_Task details_
Copy every one of the following lines word for word, keeping their order and leaving none out.

- - - - -

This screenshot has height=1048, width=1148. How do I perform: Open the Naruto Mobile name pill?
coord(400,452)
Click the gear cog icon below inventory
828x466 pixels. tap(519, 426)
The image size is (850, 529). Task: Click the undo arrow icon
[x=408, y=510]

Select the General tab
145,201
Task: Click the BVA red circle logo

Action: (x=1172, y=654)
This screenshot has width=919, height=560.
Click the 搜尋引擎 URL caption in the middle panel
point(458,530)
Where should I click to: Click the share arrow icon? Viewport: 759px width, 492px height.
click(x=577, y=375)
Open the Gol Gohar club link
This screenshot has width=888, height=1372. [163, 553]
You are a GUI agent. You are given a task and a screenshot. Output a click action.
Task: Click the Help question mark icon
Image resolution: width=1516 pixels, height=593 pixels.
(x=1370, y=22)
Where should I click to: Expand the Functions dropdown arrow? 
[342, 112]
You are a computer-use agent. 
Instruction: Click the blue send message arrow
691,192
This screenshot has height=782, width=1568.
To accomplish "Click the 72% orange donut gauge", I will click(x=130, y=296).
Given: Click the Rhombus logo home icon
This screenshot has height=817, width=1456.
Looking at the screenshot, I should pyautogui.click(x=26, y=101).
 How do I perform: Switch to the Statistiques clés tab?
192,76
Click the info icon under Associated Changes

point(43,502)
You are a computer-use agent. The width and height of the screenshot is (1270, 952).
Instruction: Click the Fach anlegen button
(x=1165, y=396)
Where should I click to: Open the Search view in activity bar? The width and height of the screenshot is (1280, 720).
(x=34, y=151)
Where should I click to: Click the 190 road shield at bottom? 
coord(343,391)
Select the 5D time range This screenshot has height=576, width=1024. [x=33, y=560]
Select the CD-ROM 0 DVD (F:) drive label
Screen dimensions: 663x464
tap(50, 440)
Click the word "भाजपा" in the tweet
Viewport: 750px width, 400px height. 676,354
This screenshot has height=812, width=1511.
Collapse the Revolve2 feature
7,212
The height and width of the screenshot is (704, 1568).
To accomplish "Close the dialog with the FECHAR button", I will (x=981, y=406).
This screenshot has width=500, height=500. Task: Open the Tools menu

- - - - -

_Result of the exercise_
This screenshot has height=1048, width=1148. How do I perform: Open the Naruto Mobile name pill?
coord(400,452)
Click the gear cog icon below inventory
828x466 pixels. tap(519, 426)
The image size is (850, 529). Task: Click the undo arrow icon
[x=408, y=510]

Select the General tab
145,201
Task: Click the BVA red circle logo

Action: (x=1172, y=654)
This screenshot has width=919, height=560.
Click the 搜尋引擎 URL caption in the middle panel
point(458,530)
Where should I click to: Click the share arrow icon? Viewport: 759px width, 492px height.
click(x=577, y=375)
Open the Gol Gohar club link
This screenshot has width=888, height=1372. [163, 553]
You are a GUI agent. You are given a task and a screenshot. Output a click action.
Task: Click the Help question mark icon
Image resolution: width=1516 pixels, height=593 pixels.
(x=1370, y=22)
Where should I click to: Expand the Functions dropdown arrow? 
[342, 112]
You are a computer-use agent. 
Instruction: Click the blue send message arrow
691,192
This screenshot has height=782, width=1568.
To accomplish "Click the 72% orange donut gauge", I will click(x=130, y=296).
Given: Click the Rhombus logo home icon
This screenshot has height=817, width=1456.
Looking at the screenshot, I should pyautogui.click(x=26, y=101).
 How do I perform: Switch to the Statistiques clés tab?
192,76
Click the info icon under Associated Changes

point(43,502)
You are a computer-use agent. The width and height of the screenshot is (1270, 952).
Instruction: Click the Fach anlegen button
(x=1165, y=396)
Where should I click to: Open the Search view in activity bar? The width and height of the screenshot is (1280, 720).
(x=34, y=151)
Where should I click to: Click the 190 road shield at bottom? 
coord(343,391)
Select the 5D time range This screenshot has height=576, width=1024. [x=33, y=560]
Select the CD-ROM 0 DVD (F:) drive label
Screen dimensions: 663x464
tap(50, 440)
Click the word "भाजपा" in the tweet
Viewport: 750px width, 400px height. 676,354
This screenshot has height=812, width=1511.
Collapse the Revolve2 feature
7,212
The height and width of the screenshot is (704, 1568).
To accomplish "Close the dialog with the FECHAR button", I will (x=981, y=406).
This screenshot has width=500, height=500. Task: Open the Tools menu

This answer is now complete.